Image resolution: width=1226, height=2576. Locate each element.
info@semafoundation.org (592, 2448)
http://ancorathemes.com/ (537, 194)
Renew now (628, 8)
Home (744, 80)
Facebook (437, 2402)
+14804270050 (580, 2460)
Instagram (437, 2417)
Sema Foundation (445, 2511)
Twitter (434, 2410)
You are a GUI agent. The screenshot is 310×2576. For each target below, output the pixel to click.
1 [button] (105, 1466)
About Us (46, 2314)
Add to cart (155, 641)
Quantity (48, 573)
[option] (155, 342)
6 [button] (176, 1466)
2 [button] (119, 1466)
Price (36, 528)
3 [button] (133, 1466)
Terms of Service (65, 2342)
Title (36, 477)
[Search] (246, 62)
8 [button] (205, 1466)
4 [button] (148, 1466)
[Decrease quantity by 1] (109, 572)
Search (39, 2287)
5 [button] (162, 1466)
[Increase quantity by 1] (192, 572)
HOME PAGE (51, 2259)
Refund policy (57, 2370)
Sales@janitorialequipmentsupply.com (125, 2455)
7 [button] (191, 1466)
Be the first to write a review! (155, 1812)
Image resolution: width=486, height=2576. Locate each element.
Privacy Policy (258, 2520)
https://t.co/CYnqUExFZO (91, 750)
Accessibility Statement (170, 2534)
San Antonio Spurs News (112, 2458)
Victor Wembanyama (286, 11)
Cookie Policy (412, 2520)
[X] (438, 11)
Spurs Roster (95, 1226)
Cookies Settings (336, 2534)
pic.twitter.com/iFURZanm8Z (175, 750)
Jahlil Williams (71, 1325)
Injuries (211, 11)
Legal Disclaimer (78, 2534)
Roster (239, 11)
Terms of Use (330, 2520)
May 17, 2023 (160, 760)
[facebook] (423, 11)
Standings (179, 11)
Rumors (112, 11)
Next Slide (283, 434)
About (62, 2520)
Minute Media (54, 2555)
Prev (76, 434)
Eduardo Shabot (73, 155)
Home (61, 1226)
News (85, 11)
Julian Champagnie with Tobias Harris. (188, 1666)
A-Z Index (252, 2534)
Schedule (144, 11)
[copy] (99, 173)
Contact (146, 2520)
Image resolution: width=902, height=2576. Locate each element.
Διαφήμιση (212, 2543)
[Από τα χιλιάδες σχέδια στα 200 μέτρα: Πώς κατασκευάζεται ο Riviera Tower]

● Exercise description
Copy the records above, keeping each line identical.

● Answer section
Image resolution: width=1226, height=2576. Locate each element.
info@semafoundation.org (592, 2448)
http://ancorathemes.com/ (537, 194)
Renew now (628, 8)
Home (744, 80)
Facebook (437, 2402)
+14804270050 (580, 2460)
Instagram (437, 2417)
Sema Foundation (445, 2511)
Twitter (434, 2410)
You are a GUI agent. The screenshot is 310×2576. For each target below, output the pixel to click.
1 [button] (105, 1466)
About Us (46, 2314)
Add to cart (155, 641)
Quantity (48, 573)
[option] (155, 342)
6 [button] (176, 1466)
2 [button] (119, 1466)
Price (36, 528)
3 [button] (133, 1466)
Terms of Service (65, 2342)
Title (36, 477)
[Search] (246, 62)
8 [button] (205, 1466)
4 [button] (148, 1466)
[Decrease quantity by 1] (109, 572)
Search (39, 2287)
5 [button] (162, 1466)
[Increase quantity by 1] (192, 572)
HOME PAGE (51, 2259)
Refund policy (57, 2370)
Sales@janitorialequipmentsupply.com (125, 2455)
7 [button] (191, 1466)
Be the first to write a review! (155, 1812)
Image resolution: width=486, height=2576. Locate each element.
Privacy Policy (258, 2520)
https://t.co/CYnqUExFZO (91, 750)
Accessibility Statement (170, 2534)
San Antonio Spurs News (112, 2458)
Victor Wembanyama (286, 11)
Cookie Policy (412, 2520)
[X] (438, 11)
Spurs Roster (95, 1226)
Cookies Settings (336, 2534)
pic.twitter.com/iFURZanm8Z (175, 750)
Jahlil Williams (71, 1325)
Injuries (211, 11)
Legal Disclaimer (78, 2534)
Roster (239, 11)
Terms of Use (330, 2520)
May 17, 2023 (160, 760)
[facebook] (423, 11)
Standings (179, 11)
Rumors (112, 11)
Next Slide (283, 434)
About (62, 2520)
Minute Media (54, 2555)
Prev (76, 434)
Eduardo Shabot (73, 155)
Home (61, 1226)
News (85, 11)
Julian Champagnie with Tobias Harris. (188, 1666)
A-Z Index (252, 2534)
Schedule (144, 11)
[copy] (99, 173)
Contact (146, 2520)
Image resolution: width=902, height=2576. Locate each element.
Διαφήμιση (212, 2543)
[Από τα χιλιάδες σχέδια στα 200 μέτρα: Πώς κατασκευάζεται ο Riviera Tower]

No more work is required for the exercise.